И в кару вам, что о душе забыли,
Забыла тоже вас она!
 
   – Браво! – чуть не прокричал Иван Алексеевич. – Я давно ждал этого вывода: Пушкин – душа России. Браво!
   Тут он нагнулся к Татьяне и шепнул ей что-то на ухо. Она кивнула, а Иван Алексеевич предложил:
   – Я сейчас отлучусь по срочному делу, а вы продолжайте разговор.
   Я согласился и заверил: безопасность Татьяны гарантирую.
   Но разговор не клеился. Она взгрустнула, пламя в глазах погасло.
   Мы молчали. Я терялся в догадках: кто она? Жена Ивана Алексеевича? Ученица? Сотрудница?
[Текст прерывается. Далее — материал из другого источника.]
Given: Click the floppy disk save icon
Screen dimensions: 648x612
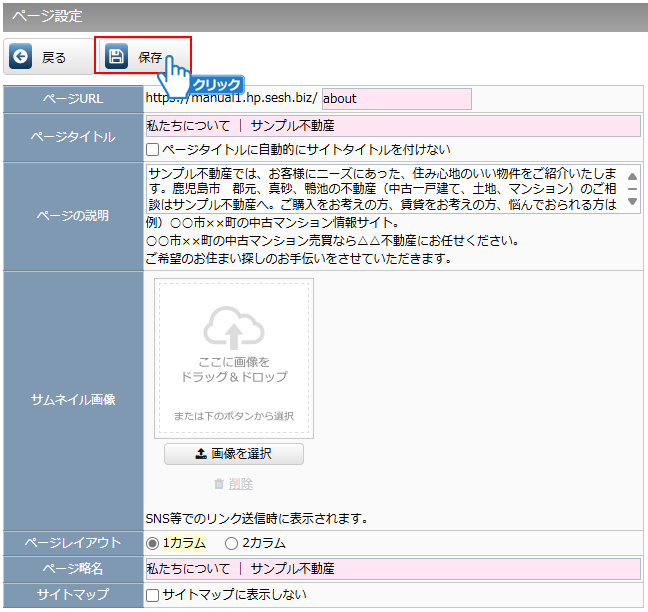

Но пламя, яркое пламя в глазах, полыхавшее весь вечер, говорило о любви, и я задал вопрос «на общую тему»:
   – Как вы пришли к Пушкину?
   – О, это целая история.
   – Расскажите!
   – В юности я увлекалась математикой, а к поэзии относилась как к забаве. И вот однажды – мне было двадцать лет – я услышала весной, как раскрывается почка тополя. Событие! Мир изменился: засверкал новыми красками, зазвучал музыкой. Я любила. Он был из тех, о которых говорят: много званых, да мало избранных. А потом был Афганистан, и там, в каком-то ущелье, он погиб.
   Татьяна закрыла лицо ладонями, замолчала, попросила сигарету, выпустила колечко ароматного дыма и заговорила уже более увлеченно:
   – Что делать? Помните, у Герцена: мы не монахи, и наша молитва – труд? Вот я и трудилась. Окончила университет, аспирантуру, защитила диссертацию. Научным руководителем был Иван Алексеевич.
   В 1968 году он надолго уехал в Ленинград, а перед возвращением его жена и сын погибли в автомобильной катастрофе. С тех пор он жил один, целиком погрузившись в науку.
   Время шло. Снова встретила человека и думала выйти за него замуж, но любви не было, а был «бабий час». Он просил руки, умолял, но моя душа молчала, и я отказала. Родился сын. Вот тут-то все и началось. Парторг факультета Мерцалов, узнав о рождении внебрачного ребенка, завел персональное дело. Меня обвинили в аморальном поведении и решили обсудить на партийном собрании.
   – Не может быть?!
   – Может, да еще как может! Мерцалов был, простите, отпетый бабник. Маленький головастик с вечно мокрыми губами. Коршуном летал за студентками, молодыми преподавательницами. У него была аспирантура, и все знали: путь к защите под руководством Мерцалова проходит, еще раз простите, только через постель. Когда он предложил и мне, я отказалась и ушла на кафедру к Ивану Алексеевичу. Мерцалов стал мстить.